Two weeks back I conducted a Food Hall Demographic Analysis where I analysed the locations of 33 popular food halls in the United Sates. I came away with an understanding that certain food halls prefer to locate in certain areas of a city. The composition of these food halls are also different depending on their location. After further research, I have aggregated food halls into four distinct typologies:
1) The Upscale Downtown Food Hall: Examples: Chelsea Market, LatinCity, UrbanSpace Vanderbilt, Todd English Food Hall, The Plaza Food Hall, Revival Food Hall, Chicago French Market, Eastern Market. The Upscale Downtown Food Hall is glitzy and modern. It has large financial backing and is typically located in an architecturally historic building that is well-known with locals. Food vendors are a mixture of popular upstarts and stalls run by famous chefs. These food halls are located in major U.S. cities such as New York City, Chicago, and Washington D.C. The surrounding residential area is dense with higher-than-average income profiles The Upscale Downtown Food Hall markets itself to high-income earning local residents, local employees for lunch and after work drinks, and a wide range of tourists.

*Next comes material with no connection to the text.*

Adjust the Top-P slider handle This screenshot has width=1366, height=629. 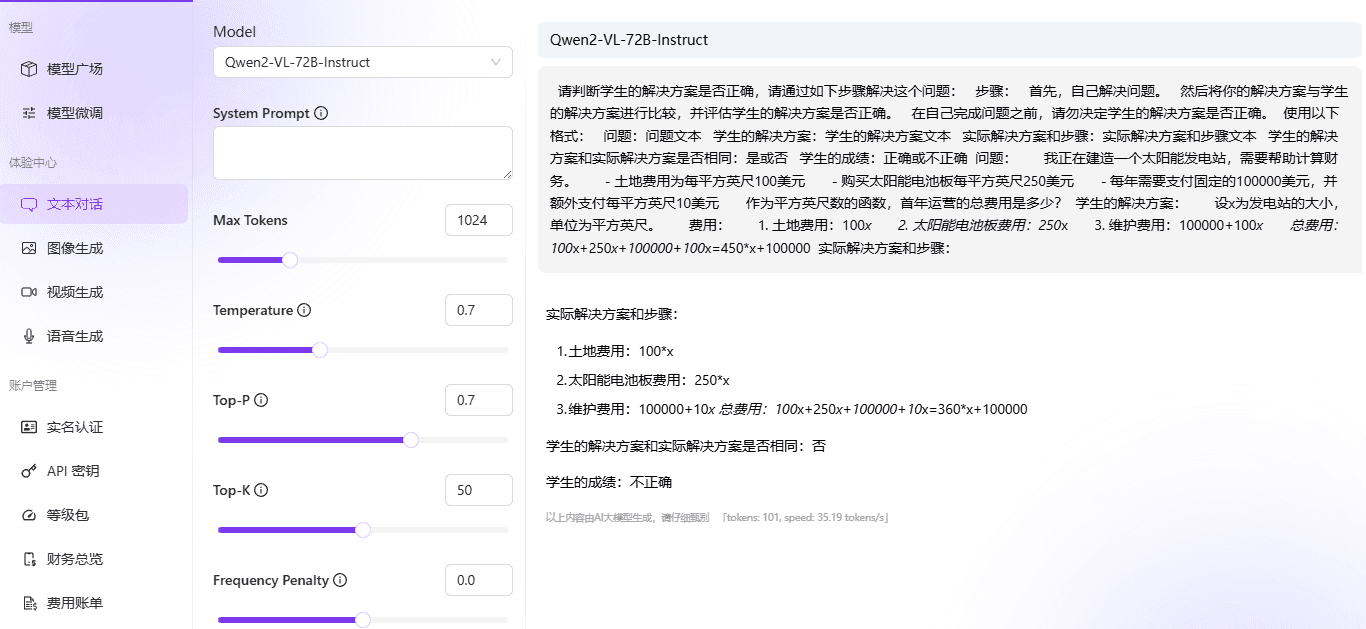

2) The Casual Downtown Food Hall: Examples: Pine Street Market, 4th Street Market, Ottenheimer Market Hall, Melrose Market, Grand Central Market, Market House @ Nashville Farmers Market. The Casual Downtown Food Hall is similar to the Upscale Downtown Food Hall but more understated. It is located in revitalized and renovated older buildings in the downtown core. Financial backers are typically local investors. These food halls typically are smaller in size with 8 to 20 vendors. Food vendors are primarily upstarts or new concepts by popular local chefs and restaurants. Many food vendors are those who have upgraded to their first bricks and mortar location, using the space as a business incubator. The surrounding residential area has below-average income profiles due to the socio-economic status of many local residents in a downtown setting. The Casual Downtown Food Hall markets itself to local residents, local employees for lunch and after work drinks, and foodie tourism.

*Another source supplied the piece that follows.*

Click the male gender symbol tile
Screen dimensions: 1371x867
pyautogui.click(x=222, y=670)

3) The Industrial Edge Food Hall: Examples: Krog Street Market, Union Market DC, Anaheim Packing House, Mercado La Paloma, Industry City Food Hall. The Industrial Edge Food Hall is located on the periphery of downtown, where land uses are current or former industrial sites. The neighborhood is “up-and-coming”, going through revitalization and gentrification with new business ventures, start-ups, and multi-family residential. These food halls are typically located in repurposed industrial warehouses or manufacturing buildings. The location allows rents to be cheaper than Downtown Food Halls, so food vendors are able to get in at the ground floor before being priced out as the area grows. The surrounding residential area has below-average income profiles, but due to gentrification, this is continually changing as the area redevelops. The Industrial Edge Food Hall can be seen as a catalyst for urban renewal in these areas. It markets itself less to tourists than the Downtown Food Halls, and more to the local residential population and local employees.
4) The Suburban Food Hall: Examples: Liberty Public Market, Central Food Hall @ Ponce City Market, Midtown Global Market, The Market Hall (Addison), Portland Mercado, Avanti Food & Beverage, East End Market. The Suburban Food Hall is a trendy community hub, employing many characteristics of the other Food Hall typologies, but catering to suburban populations of major cities such as Dallas, Minneapolis, Portland, and Orlando. It can be located in either a stand-alone building or a mixed-use development that incorporates residential, office, and education. These food halls are located along major arterial roadways that have high visibility and traffic counts. Due to their suburban nature, they require high parking ratios as the majority of customers will arrive by car. Food vendors are a mixture of upstarts or new concepts by popular local chefs and restaurants. The food vendors are supplemented by retail offerings and public markets. The surrounding residential area is fairly low density in comparison to other Food Halls, but they are well established neighborhoods with many rooftops. The Suburban Food Hall markets itself to local residents and a daytime workforce.
I will be aggregating this Food Hall study into a full article that will be published in the next few weeks.
Have a good Labour Day long weekend!